Chinese Journalist Detained in Beijing, One Day After Human Rights Talk With U.S.

The New York Times


BEIJING — A Chinese journalist who had pressed for the release of a prominent human rights activist was detained Friday, one day after the United States completed annual discussions with China on human rights.

The journalist, Chen Min, 51, widely known by his pen name, Xiao Shu, was called to a meeting with security officials in Beijing at around noon Friday. As he was questioned, he kept a friend informed by text message.

In his last message at 1:50 p.m., Mr. Chen said the officers wanted him to leave Beijing and were threatening him, the friend, Wang Gongquan, said. After that, frantic calls and messages to Mr. Chen went unanswered, Mr. Wang said.

Mr. Chen had helped organize a petition calling for the release of Xu Zhiyong, a legal scholar who inspired a grass-roots anticorruption campaign calling for public officials to declare their assets. Mr. Xu, already under house arrest for more than three months, was detained on July 16 for seeking to “gather people and disrupt social order in a public space.”

The detention of Mr. Chen came as an Obama administration official spoke at the American Embassy here Friday about the results of three days of meetings at the annual U.S.-China Human Rights Dialogue, which is now in its 18th round.

Uzra Zeya, assistant secretary of state for democracy, human rights and labor, said at a news conference that she had “specifically called into question the pattern of arrests and extralegal detentions of public interest lawyers, Internet activists, journalists, religious leaders and others who challenge official policies and actions in China.”

The case of Mr. Xu, 40, was among those Ms. Zeya named as having been raised with the Chinese.

Mr. Xu has worked as a law lecturer, and was previously a member of a local legislative body, the People’s Congress, in Beijing’s Haidian district. In recent years, the college where he is employed, the Beijing University of Post and Telecommunications, has barred him from teaching.

Mr.
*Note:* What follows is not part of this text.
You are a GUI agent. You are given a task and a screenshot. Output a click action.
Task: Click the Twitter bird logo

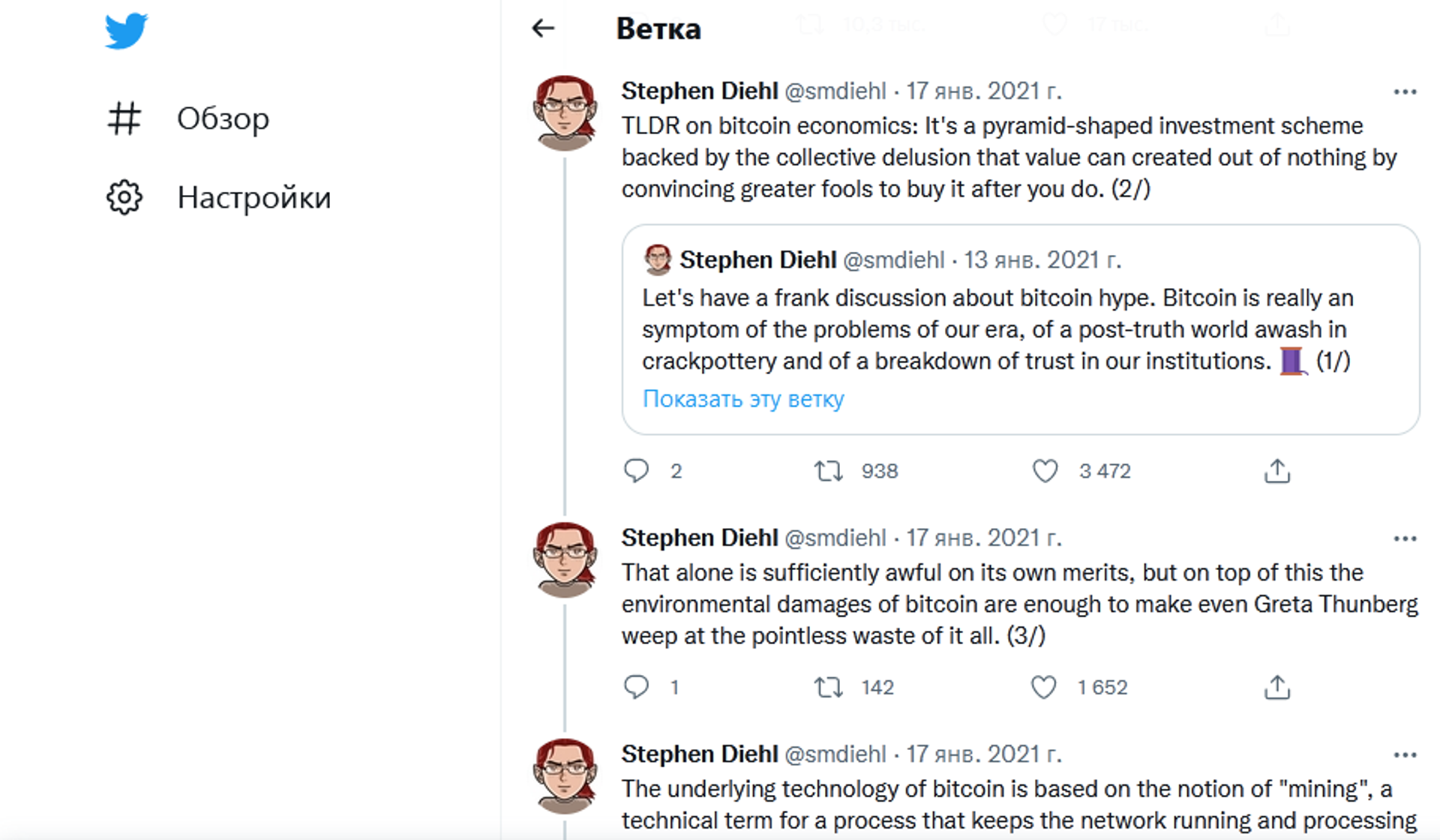point(126,31)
Xu’s recent call for party officials to declare their assets seemed to be in line with the campaign by the Chinese leader, Xi Jinping, to eliminate corruption.

His main offense appears not to have been the cause he pursued, but rather his effort to mobilize a “New Citizens Movement,” which by some estimates had attracted several thousand people. Human Rights Watch estimates 16 people associated with the movement have been detained.

Two other activists who are serving prison terms whose cases were raised with the Chinese were Gao Zhisheng, who defended practitioners of Falun Gong, a religious group banned in China, and Liu Xiaobo, the Nobel Peace Prize winner, Ms. Zeya said.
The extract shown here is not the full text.